Is Ukraine Bill a Pretext for Third Trump Impeachment?
Fred Lucas /
The Ukraine funding bill poised to pass the Senate could be used as a predicate to impeach Donald Trump should he win a second term, Sen. JD Vance, R-Ohio, argued Monday.
Vance joined a forum on X, the social media platform formerly known as Twitter, along with Sens. Mike Lee, R-Utah, Sen. Ron Johnson, R-Wis., and others.
Over the weekend, with 18 Republicans joining the Democrat majority, the Senate moved to close debate and go to a vote on a $95 billion supplemental spending bill for Ukraine, which is defending itself from Russia’s invasion, and Israel, which is attempting to eradicate Hamas after its Oct. 7 terrorist attacks.
About $61 billion of aid would go to Ukraine and $14 billion for Israel.
“There is actually a very good argument that the exact same legal justification for the impeachment of 2019 would hold with this legislation,” Vance said of Trump’s impeachment by a Democrat-run House over his phone call to Ukraine’s president.
Vance referenced a recent Washington Post story that said: “Not incidentally, a U.S. official said, the hope is that the long-term promise—again assuming congressional buy-in—will also ‘future-proof’ aid for Ukraine against the possibility that former President Donald Trump wins his reelection bid.”
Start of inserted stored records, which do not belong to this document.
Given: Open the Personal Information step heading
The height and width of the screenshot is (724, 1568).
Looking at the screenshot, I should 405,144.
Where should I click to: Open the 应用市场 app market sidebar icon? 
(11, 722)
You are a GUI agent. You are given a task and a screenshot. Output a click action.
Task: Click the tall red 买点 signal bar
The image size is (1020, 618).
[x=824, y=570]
“The funding for Ukraine doesn’t just extend into 2024, it extends into 2025 and arguably even 2026,” Vance said of the bill. “By the admission of administration officials, it would explicitly tie the hands of the next president of the United States and force that president to continue funneling weapons and resources for Ukraine instead of negotiating a settlement.”
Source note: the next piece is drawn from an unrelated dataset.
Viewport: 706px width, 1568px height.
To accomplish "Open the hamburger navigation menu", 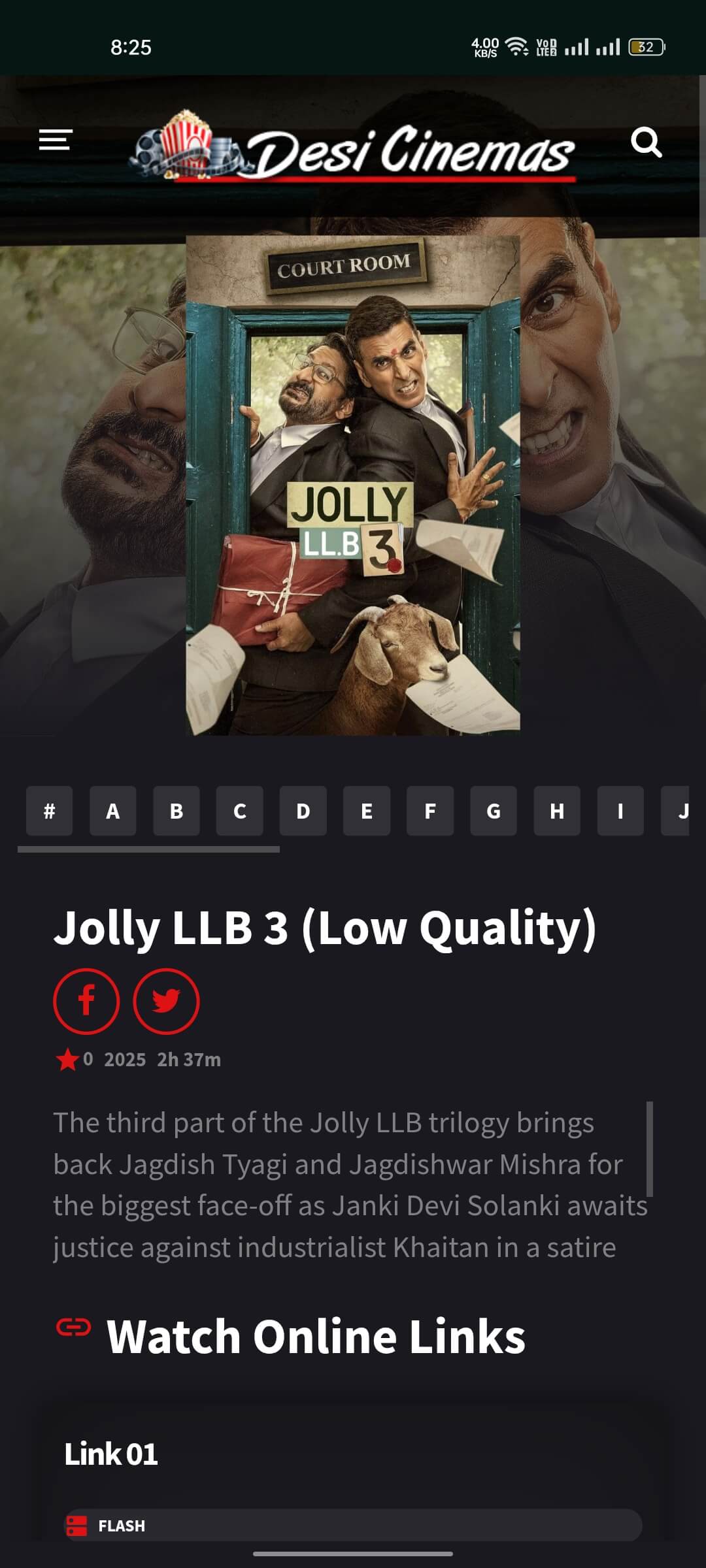I will coord(56,140).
In 2019, the Democrat-controlled House impeached Trump for abuse of power and obstruction of Congress in connection with his phone call with Ukrainian President Volodymyr Zelenskyy about the potentially corrupt actions of Trump’s then-likely reelection opponent Joe Biden and his son, Hunter Biden.
As president, Biden supports continued funding for Ukraine—arguing that Russia must be prevented from further aggression. By contrast, Trump has said that if elected, he would negotiate a peaceful resolution between Ukraine and Russia.
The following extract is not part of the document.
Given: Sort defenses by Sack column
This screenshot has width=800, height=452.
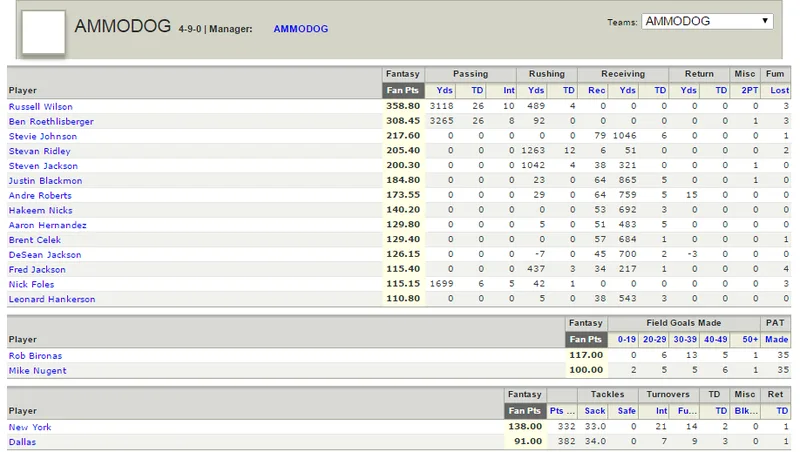Looking at the screenshot, I should point(595,411).
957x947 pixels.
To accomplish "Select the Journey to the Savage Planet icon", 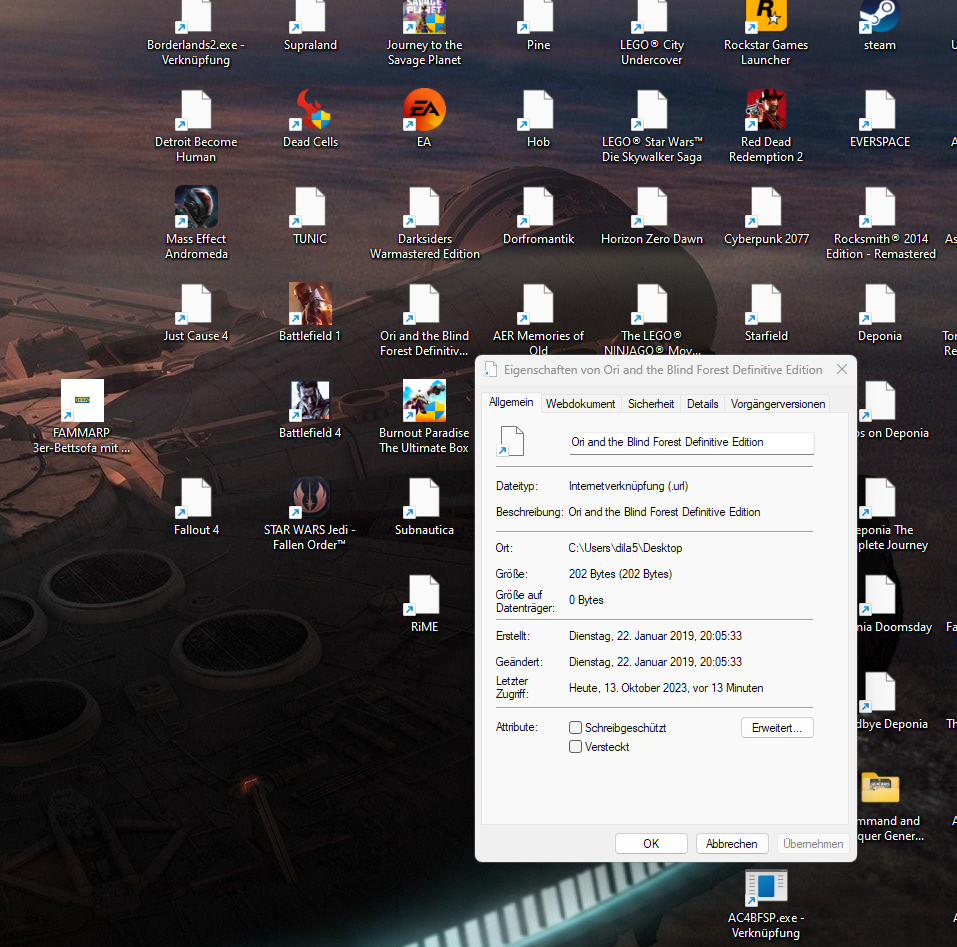I will [x=424, y=16].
“He will have a diplomatic agenda that would be directly thwarted by this legislation,” Vance said of Trump. “If he didn’t send the money to Ukraine—as is currently required by this legislation—it would establish a predicate that is exactly the same as the predicate in the 2019 articles of impeachment.”
Other senators argued on the X forum that U.S. aid to Ukraine so far has been subject to little accountability.
“The fact that we would do this without putting an inspector general in place specifically for this and adopting all sorts of other transparency, auditability provisions turns a blind eye to corruption,” Lee said.
The Utah Republican added: “When you give them about $8 billion to pay their civil servants, their bureaucracy, and you don’t put any restrictions on their ability to use it for salaries, or to use it for backing up the Ukrainian welfare system, or to use it for handouts to favored companies like clothing stores and sellers of concert tickets, you know that it’s going to continue.”
Johnson argued that the Biden administration seems to have no clear strategy in the Russia-Ukraine war beyond increasing military funding for Ukraine.
“One of the depraved justifications for all the spending is that it’s really not going over to Ukraine, it’s helping to build our industrial base, and so it’s creating jobs in your state,” Johnson said.
The Wisconsin Republican stressed that his opposition to more aid for Ukraine is not support for Russian President Vladimir Putin.
“The only way this war ends is in a settlement, and every day the war goes on more Ukrainians, more Russian conscripts, die, more civilians die, the more Ukraine gets destroyed,” Johnson said. “As evil as a war criminal [as] Putin is, he’s not going to lose this war. Our colleagues here are just not going to accept that reality and are living in a fantasy world.”
X owner Elon Musk and fellow entrepreneurs David Sacks and Vivek Ramaswamy, the latter until recently a GOP presidential candidate, were also part of the forum.
Ramaswamy, who now supports Trump in November’s presidential election, complained about “planting the seeds for the next impeachment.”
Senate Minority Leader Mitch McConnell, R-Ky., was among the 18 Republicans who joined Democrats to advance the funding package supported by Biden.
“It is no exaggeration to say that the eyes of the world are on the United States Senate,” McConnell said Sunday in a floor speech. “Our allies and partners are hoping that the indispensable nation—the leader of the free world—has the resolve to continue. And our adversaries are hoping for something quite different. Friends and foes alike, pay close attention to what we say here and how we vote. Because American leadership matters, and it is in question.”
Musk reiterated that skepticism about more U.S. funding for Ukraine is not support for Putin.
“When I’ve raised this point, people have accused me of being some Putin apologist,” Musk said. “My company has probably done more to undermine Russia than anybody. Space X has taken away two-thirds of the Russian launch business. Starlink has overwhelmingly helped Ukraine.”
Musk owns both enterprises, as well as X and automaker Tesla.